La période que nous vivons me fait penser à la Renaissance, un moment de tumultes, de questionnements et d’incandescence. Un moment de crise, de prise de conscience. Les repères bougent, les mutations s’accomplissent. En ne les choisissant pas, nous ne pourrons que les subir... L’imagination créative me donne à espérer qu’il reste possible d’inventer une autre façon d’être au monde. De même que l’imprimerie ou l’astronomie au XVe siècle, le numérique, la biologie, l’astrophysique au XXIe siècle créent un nouvel espace à défricher, c’est ce qui fonde l’incroyable accélération des innovations que l’on constate aujourd’hui. Quand l’imagination créative s’exerce à la confluence de disciplines et de nouvelles technologies perçues comme éloignées les unes des autres, elle porte le développement d’inventions improbables et passionnantes. Le défi de l’imagination créative aujourd’hui ? Réinventer l’homme de Vitruve, créer le visage de l’humanité 5.0.
Celui qui pour moi l’incarne le mieux par l’ensemble de son œuvre est le philosophe et scientifique Michel Serres, qui explore depuis longtemps la puissance de l’interdisciplinarité qu’il évoquait déjà dans Passage du Nord Ouest. C’est un humaniste qui a pressenti et analysé beaucoup des questionnements d’aujourd’hui, comme par exemple « Hominescence », livre qui décrivait dès 2001 comment les sciences et techniques transforment l’être humain, créent une humanité « augmentée » à définir. C’est d’ailleurs ce à quoi il nous invite aujourd’hui quand il écrit qu’il est temps d’inventer « d’inimaginables nouveautés, hors les cadres désuets qui formatent encore nos conduites. (…), puisque tout est à refaire, tout reste à inventer... »

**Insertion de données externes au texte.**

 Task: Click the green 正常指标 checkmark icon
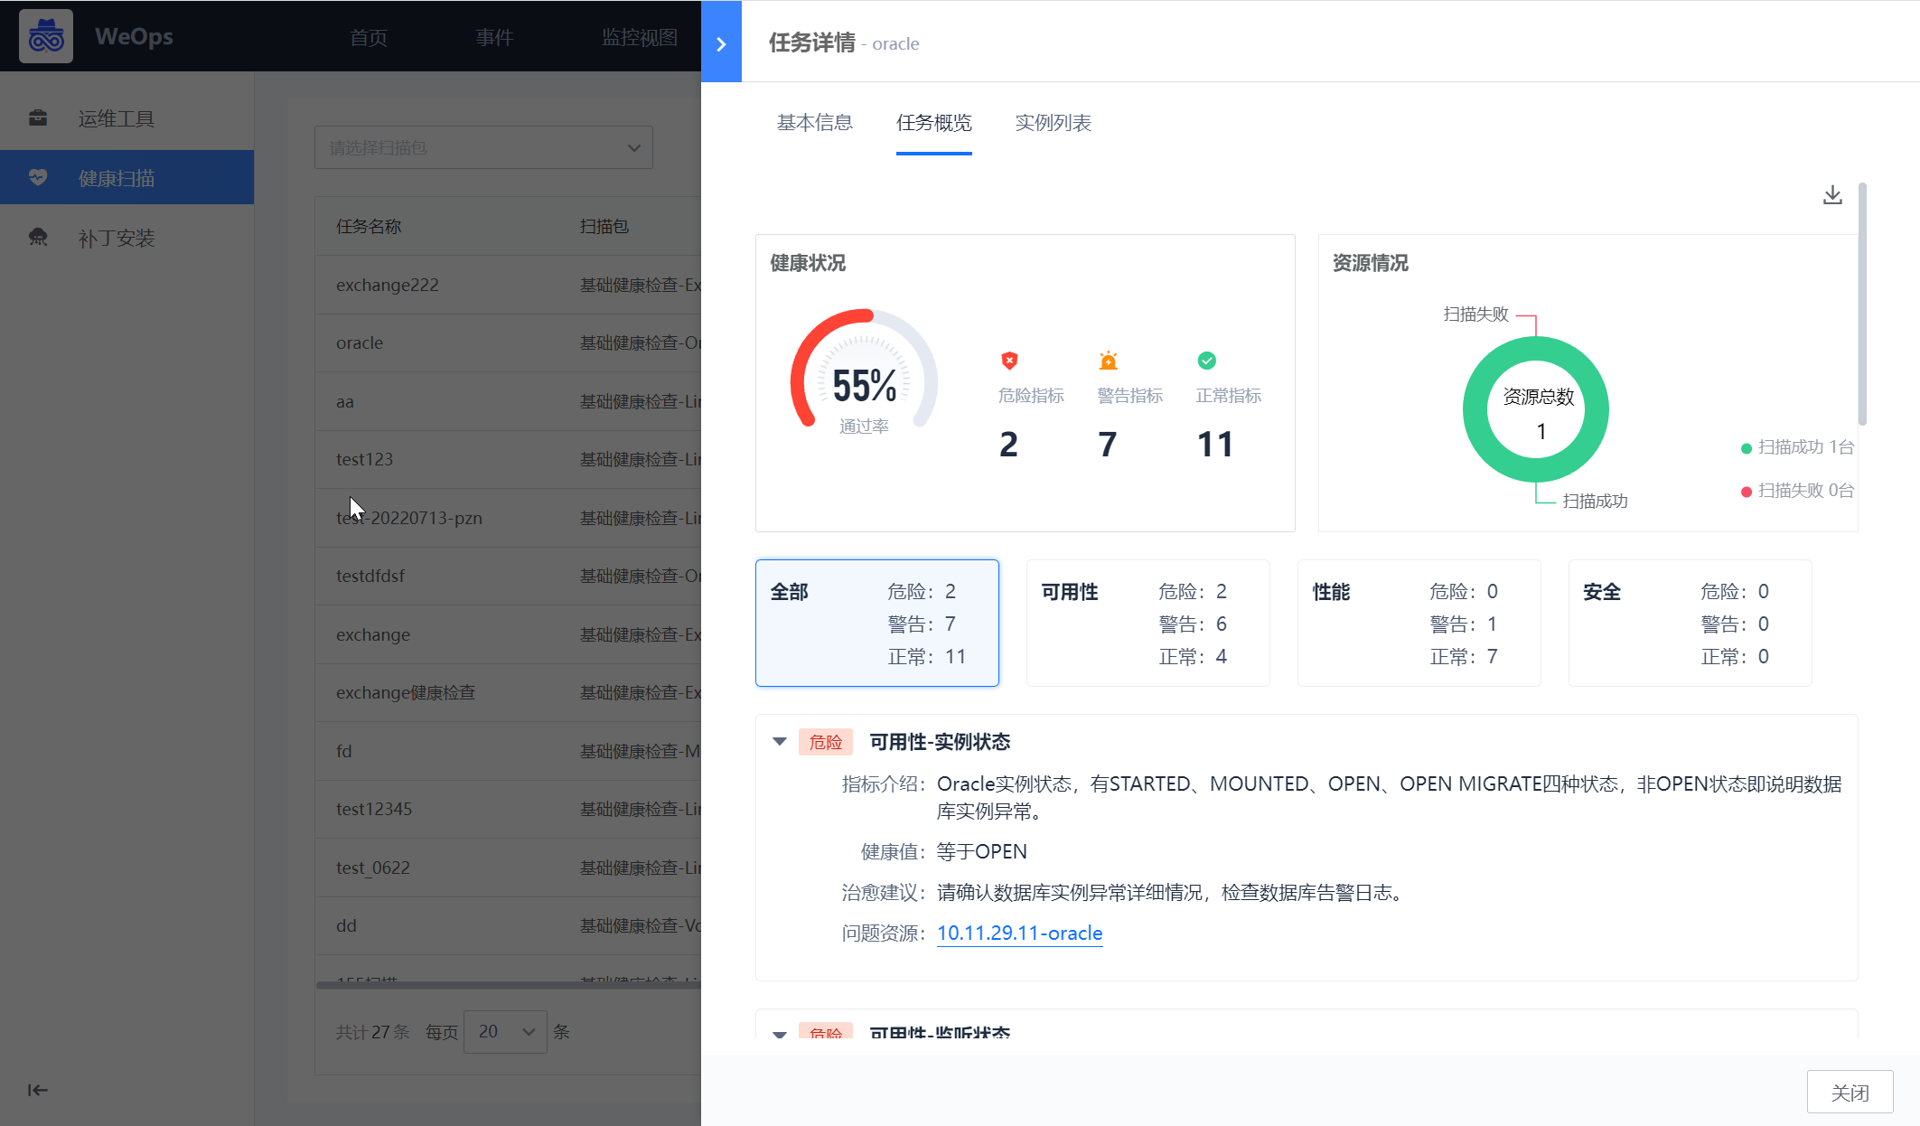coord(1207,360)
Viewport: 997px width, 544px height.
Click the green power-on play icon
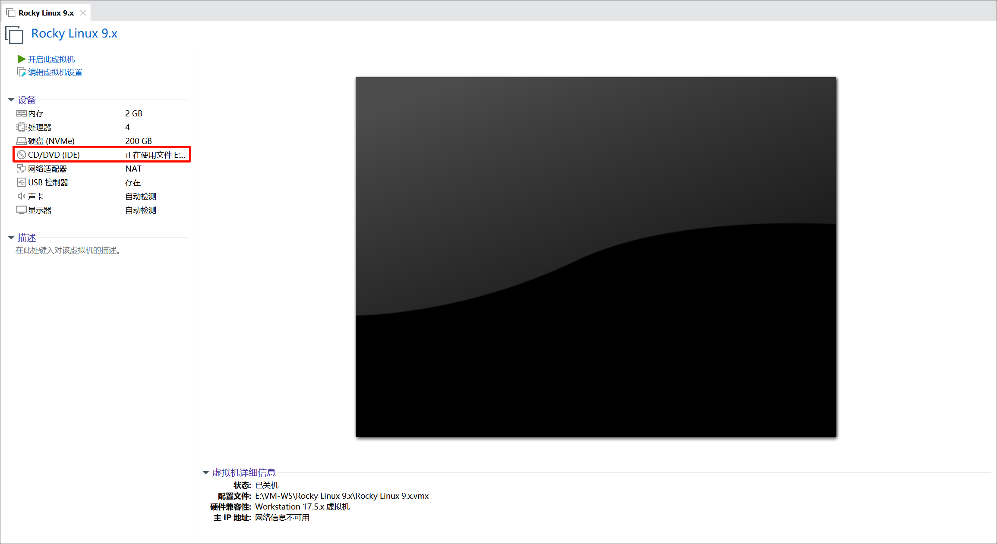(21, 59)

La création récente qui m’a le plus séduit était le voyage proposé par la Fondation Cartier au pays des mathématiques. Une exposition très étonnante où mathématiciens, astrophysiciens et artistes donnaient à voir et à comprendre autrement le langage des mathématiques.
Je souhaite transmettre aux plus jeunes cette curiosité, cette volonté de comprendre le monde qui nous entoure, d’en être un acteur. C’est ce qui m’a conduit à lancer Science Factor sur Facebook, le réseau social dont se servent aujourd’hui le plus les adolescents. Science Factor est un espace d’échanges, de discussions, où nous testons leur réceptivité à des innovations récentes présentées en quelques lignes. La particularité de cette démarche c’est d’avoir mis en place un concours extrêmement simple, ouvert à tous, qui leur permet de s’exprimer et de présenter une innovation qu’ils aimeraient mettre en place, dont nous leur demandons de bien expliciter l’apport pour la société et/ou l’humanité. La simplicité du processus de participation est faite pour permettre à des lycéennes et des lycéens de tous les niveaux de participer et de présenter un projet. Elle permet également de révéler si le projet proposé est en phase avec les aspirations de cette génération, car ce sont les votes des « Facenautes », en majorité des adolescents du même âge, qui déterminent les projets finalistes retenus. J’espère qu’en mettant en valeur leur aptitude à imaginer, à créer des projets innovants nous leur transmettons la possibilité d’être, de choisir et devenir, enracinés dans des valeurs humanistes.